## REQUIRED TASK
Update the data below from the line containing "372, 573, 398)" through the line containing "label: Log In", inclusive, replacing "webpages" with "web pages" and leaving everything else unchanged.

Source data:
>> begin

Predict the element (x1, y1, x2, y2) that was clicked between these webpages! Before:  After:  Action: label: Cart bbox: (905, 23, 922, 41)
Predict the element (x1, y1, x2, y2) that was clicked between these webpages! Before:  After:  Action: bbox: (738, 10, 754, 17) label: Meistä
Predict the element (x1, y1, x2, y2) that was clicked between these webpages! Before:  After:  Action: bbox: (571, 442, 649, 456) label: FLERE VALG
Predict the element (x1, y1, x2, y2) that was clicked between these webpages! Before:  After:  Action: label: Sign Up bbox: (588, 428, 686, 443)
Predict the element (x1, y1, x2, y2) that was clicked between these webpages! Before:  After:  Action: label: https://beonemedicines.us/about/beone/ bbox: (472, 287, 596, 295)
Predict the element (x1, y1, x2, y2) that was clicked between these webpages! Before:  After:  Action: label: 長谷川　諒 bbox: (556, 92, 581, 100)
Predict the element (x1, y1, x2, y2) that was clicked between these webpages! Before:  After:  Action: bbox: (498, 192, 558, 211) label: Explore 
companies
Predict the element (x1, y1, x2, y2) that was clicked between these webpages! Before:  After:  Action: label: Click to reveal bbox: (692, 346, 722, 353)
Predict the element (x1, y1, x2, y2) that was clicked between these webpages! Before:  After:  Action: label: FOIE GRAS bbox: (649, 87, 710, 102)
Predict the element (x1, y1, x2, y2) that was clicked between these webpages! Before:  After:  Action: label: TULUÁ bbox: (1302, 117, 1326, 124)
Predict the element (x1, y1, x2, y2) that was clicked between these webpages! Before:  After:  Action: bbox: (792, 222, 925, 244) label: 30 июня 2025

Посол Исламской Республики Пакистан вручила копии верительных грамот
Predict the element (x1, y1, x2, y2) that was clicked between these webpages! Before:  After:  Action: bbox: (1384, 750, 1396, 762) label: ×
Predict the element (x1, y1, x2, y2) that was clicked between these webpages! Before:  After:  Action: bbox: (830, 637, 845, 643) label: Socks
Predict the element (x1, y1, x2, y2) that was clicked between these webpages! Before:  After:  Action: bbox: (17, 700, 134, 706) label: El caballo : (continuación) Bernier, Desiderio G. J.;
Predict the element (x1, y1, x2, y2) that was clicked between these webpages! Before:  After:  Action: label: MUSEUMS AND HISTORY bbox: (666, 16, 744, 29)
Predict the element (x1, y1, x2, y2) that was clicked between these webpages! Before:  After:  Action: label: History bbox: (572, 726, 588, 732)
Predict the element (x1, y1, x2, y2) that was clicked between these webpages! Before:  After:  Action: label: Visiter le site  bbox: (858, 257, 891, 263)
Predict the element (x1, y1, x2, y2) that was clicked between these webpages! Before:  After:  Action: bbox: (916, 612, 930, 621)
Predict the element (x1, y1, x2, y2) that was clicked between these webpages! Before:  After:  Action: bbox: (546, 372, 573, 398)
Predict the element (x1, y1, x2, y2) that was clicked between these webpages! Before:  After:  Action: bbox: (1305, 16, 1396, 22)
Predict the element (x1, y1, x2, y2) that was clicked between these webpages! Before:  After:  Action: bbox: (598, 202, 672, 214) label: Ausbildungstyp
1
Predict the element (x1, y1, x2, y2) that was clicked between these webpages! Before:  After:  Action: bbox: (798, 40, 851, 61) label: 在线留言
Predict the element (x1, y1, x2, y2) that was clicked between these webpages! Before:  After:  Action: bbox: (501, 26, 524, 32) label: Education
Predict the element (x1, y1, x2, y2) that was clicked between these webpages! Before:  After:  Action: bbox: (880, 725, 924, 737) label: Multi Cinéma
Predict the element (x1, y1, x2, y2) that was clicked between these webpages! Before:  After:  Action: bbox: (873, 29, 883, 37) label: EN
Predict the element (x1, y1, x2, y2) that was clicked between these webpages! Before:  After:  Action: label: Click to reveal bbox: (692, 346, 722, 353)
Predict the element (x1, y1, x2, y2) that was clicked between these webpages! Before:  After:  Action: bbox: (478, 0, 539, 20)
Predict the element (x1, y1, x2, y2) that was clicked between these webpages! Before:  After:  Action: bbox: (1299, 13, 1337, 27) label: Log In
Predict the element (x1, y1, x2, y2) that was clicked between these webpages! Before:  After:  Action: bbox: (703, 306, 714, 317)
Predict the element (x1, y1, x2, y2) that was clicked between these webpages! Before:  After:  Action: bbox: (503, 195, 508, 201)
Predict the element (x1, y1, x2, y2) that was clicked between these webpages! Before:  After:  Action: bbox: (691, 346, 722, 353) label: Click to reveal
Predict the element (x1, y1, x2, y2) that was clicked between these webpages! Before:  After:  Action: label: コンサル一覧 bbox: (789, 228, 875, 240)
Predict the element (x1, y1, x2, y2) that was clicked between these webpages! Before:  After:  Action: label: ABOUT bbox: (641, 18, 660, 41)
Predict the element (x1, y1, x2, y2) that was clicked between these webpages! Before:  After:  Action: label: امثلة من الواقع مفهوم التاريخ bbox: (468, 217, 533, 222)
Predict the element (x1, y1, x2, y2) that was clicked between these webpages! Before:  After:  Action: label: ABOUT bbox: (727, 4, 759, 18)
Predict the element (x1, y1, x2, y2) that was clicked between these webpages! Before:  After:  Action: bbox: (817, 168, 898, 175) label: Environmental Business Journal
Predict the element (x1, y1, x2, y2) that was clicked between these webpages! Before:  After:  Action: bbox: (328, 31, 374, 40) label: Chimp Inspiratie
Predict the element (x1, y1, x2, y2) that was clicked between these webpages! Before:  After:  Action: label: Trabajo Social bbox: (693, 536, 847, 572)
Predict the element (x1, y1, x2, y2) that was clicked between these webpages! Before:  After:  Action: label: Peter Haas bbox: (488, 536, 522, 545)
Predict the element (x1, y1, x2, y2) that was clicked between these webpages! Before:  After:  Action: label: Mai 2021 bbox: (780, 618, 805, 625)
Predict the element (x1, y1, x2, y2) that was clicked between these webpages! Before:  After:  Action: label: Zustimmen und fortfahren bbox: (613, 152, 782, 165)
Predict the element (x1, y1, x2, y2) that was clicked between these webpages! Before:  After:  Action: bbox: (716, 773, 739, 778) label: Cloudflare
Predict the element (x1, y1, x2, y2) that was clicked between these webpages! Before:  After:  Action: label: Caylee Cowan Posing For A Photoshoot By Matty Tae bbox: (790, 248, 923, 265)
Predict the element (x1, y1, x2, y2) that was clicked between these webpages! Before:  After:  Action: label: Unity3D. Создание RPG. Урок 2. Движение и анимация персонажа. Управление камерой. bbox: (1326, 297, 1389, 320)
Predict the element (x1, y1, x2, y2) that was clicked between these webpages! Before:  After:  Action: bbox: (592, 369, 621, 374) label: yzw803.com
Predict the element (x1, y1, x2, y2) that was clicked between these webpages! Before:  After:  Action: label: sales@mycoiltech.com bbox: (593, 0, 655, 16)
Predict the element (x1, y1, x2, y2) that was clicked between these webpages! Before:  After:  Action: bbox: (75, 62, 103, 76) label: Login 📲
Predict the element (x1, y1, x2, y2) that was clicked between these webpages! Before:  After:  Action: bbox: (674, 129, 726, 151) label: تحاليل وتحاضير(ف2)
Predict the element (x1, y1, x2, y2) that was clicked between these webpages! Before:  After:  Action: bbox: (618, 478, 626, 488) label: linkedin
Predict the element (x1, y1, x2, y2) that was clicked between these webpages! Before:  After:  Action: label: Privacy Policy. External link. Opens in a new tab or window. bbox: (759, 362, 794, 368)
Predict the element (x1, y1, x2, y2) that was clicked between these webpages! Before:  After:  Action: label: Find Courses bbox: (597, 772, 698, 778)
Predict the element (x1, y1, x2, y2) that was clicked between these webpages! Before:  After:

>> end

## EXERCISE OUTPUT
Predict the element (x1, y1, x2, y2) that was clicked between these web pages! Before:  After:  Action: bbox: (546, 372, 573, 398)
Predict the element (x1, y1, x2, y2) that was clicked between these web pages! Before:  After:  Action: bbox: (1305, 16, 1396, 22)
Predict the element (x1, y1, x2, y2) that was clicked between these web pages! Before:  After:  Action: bbox: (598, 202, 672, 214) label: Ausbildungstyp
1
Predict the element (x1, y1, x2, y2) that was clicked between these web pages! Before:  After:  Action: bbox: (798, 40, 851, 61) label: 在线留言
Predict the element (x1, y1, x2, y2) that was clicked between these web pages! Before:  After:  Action: bbox: (501, 26, 524, 32) label: Education
Predict the element (x1, y1, x2, y2) that was clicked between these web pages! Before:  After:  Action: bbox: (880, 725, 924, 737) label: Multi Cinéma
Predict the element (x1, y1, x2, y2) that was clicked between these web pages! Before:  After:  Action: bbox: (873, 29, 883, 37) label: EN
Predict the element (x1, y1, x2, y2) that was clicked between these web pages! Before:  After:  Action: label: Click to reveal bbox: (692, 346, 722, 353)
Predict the element (x1, y1, x2, y2) that was clicked between these web pages! Before:  After:  Action: bbox: (478, 0, 539, 20)
Predict the element (x1, y1, x2, y2) that was clicked between these web pages! Before:  After:  Action: bbox: (1299, 13, 1337, 27) label: Log In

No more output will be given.